On Friday I’ll be part of a panel leading the digital development session at Physiotherapy UK conference. As part of the session we’ll be talking about our own digital journeys, and this blog is part of our pre-session content to help attendees and others start to think about digital journeys and personal development. You can follow the session from 1.45pm on Friday using #physio17.
My digital journey started the day my Dad brought home a PC, more years ago than I’d like to admit to, back in the day we’d save our dissertations on multiple floppy disks while backing up on a hard drive with less memory than my iPhone.
It accelerated a few years later. A series of career moves led me to a job working for NICE. Focused on supporting the implementation of guidance, I was responsible for writing online implementation support resources, supported by a digital editorial team and published on the NICE website. The initial nerves of seeing work I’d produced out there on the web very slowly progressed into feeling more confident writing health and policy content for online readers.
At the same time I found myself feeling professionally isolated, as one of only 2 physios working for the organisation. I saw nursing and occupational therapy colleagues using twitter as a vibrant space for exchanging professional knowledge and ideas, and as I benefited from their conversations and networks I could also see how physio was falling behind.

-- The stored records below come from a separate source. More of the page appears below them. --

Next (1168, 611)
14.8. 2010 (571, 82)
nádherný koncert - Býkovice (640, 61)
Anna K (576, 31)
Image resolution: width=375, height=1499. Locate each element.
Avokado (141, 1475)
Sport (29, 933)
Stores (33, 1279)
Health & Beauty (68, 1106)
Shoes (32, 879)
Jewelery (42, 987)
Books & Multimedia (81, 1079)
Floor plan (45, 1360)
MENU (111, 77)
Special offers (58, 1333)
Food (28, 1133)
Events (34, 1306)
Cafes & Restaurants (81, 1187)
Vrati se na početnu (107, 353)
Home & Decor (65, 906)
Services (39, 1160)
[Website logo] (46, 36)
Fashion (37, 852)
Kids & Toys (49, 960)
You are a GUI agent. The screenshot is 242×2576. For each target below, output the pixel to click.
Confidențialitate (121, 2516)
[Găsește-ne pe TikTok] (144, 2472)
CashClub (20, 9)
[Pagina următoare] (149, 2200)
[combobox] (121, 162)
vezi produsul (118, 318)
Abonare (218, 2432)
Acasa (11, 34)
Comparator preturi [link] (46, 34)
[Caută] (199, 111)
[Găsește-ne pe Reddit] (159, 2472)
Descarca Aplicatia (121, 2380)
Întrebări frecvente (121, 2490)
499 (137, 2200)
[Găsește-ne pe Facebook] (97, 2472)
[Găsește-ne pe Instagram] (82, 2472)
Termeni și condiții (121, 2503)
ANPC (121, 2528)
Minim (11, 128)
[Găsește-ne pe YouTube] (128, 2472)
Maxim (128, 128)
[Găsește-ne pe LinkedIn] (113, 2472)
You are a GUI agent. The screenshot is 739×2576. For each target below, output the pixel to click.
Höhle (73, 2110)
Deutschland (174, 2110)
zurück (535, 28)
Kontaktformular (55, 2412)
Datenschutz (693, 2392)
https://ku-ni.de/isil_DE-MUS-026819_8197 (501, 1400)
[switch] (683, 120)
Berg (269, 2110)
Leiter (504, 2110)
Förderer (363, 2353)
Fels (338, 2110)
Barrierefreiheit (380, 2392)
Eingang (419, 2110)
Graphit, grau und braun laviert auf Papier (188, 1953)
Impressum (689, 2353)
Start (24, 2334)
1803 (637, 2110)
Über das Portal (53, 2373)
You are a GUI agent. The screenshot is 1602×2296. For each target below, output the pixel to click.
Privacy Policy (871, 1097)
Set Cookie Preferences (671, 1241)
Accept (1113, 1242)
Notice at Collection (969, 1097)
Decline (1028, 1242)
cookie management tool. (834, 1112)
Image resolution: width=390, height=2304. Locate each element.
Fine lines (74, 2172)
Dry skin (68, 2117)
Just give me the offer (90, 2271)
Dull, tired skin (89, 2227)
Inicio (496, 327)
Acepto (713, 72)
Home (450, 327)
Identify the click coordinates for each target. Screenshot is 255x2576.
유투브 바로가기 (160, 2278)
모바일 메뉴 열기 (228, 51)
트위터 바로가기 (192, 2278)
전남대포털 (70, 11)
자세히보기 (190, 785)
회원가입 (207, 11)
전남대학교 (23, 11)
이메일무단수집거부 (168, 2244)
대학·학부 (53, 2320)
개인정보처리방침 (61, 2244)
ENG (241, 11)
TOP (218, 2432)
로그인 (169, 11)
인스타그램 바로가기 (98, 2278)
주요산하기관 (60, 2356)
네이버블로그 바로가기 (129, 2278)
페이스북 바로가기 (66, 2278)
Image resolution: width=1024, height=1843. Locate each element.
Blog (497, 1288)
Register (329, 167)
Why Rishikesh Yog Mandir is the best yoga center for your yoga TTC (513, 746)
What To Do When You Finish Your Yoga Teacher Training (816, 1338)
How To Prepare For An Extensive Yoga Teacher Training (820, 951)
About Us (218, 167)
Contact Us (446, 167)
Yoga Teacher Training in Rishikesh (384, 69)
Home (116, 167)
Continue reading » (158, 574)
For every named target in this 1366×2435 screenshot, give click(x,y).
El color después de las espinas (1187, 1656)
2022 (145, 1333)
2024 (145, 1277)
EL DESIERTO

So, meeting Janet Thomas through #OTalk was a pivotal moment – it led to us setting up Physiotalk to help physiotherapists embrace learning from tweetchat discussions. The confidence I’d gained writing for NICE helped us to develop the physiotalk website, and over the past 4 years we’ve gained 20,000 followers from over 100 countries, carried out research, and held over 50 tweetchats.
Meeting Joanne Fillingham was an equally pivotal moment – it led to us establishing @WeAHPs, shortly after joined by Helen Owen, a physio student at the time. A different space to physiotalk, we wanted to raise the profile of the allied health professions whilst helping them to connect and learn from each other.
Over the past few years producing, editing, using and learning from digital content has become a core skill set for me. It’s helped me progress professionally, and through digital networks I’ve met people who’ve supported and inspired me, and who have become trusted colleagues, mentors and friends. I simply wouldn’t be in the role I’m in now without this.
But it’s not just about work.
Social media is part and parcel of home and leisure time. As a mid-life crisis looms I’ve joined a local gym that uses Facebook groups to build a community that encourages members to push themselves, and to make and stick to goals. The training sessions are hugely challenging, so it’s this digital community that keeps me going back when I could so easily give up and walk away.
Digital skills have also helped me to be a confident digital parent, raising my children to embrace the positives while helping them navigate potential dangers. Given the choice, my 5 year old prefers YouTube over CBeebies – so it’s this digital world I also need to be confident for.
The road ahead?
Although people make lots of predictions I think the future of social media will probably surprise us.
I do see twitter becoming an increasingly hostile place, even before Trump and Brexit, and this turns people away. While there can be no better place for professional debate and exchange, it can be easy to lose a sense of perspective. I’m confident on twitter – so if I’ve stopped joining some of the discussions because it feels like Groundhog Day then it’s not surprising others don’t even start. Many of us have enough angst in our lives without inviting more in. And when debate gets heated, and sometimes personal, other professions watch with raised eyebrows.
What’s important to me is that the digital spaces I lead stay true to values of professionalism, openness and respect; that I maintain the skills to adapt as social media evolves; and that I help colleagues, peers and my children know what to share, what not to, when to join in, and when to put the phone down and walk away.
I’ve said it before but it’s still important – social media communities and learning will always be about people not platforms. The skills we need to socialise, collaborate, learn and lead in digital spaces are really not that different to those we use offline. As we develop as digital learners, practitioners and leaders we need to use those skills to ensure we are providing the best care and services we possibly can.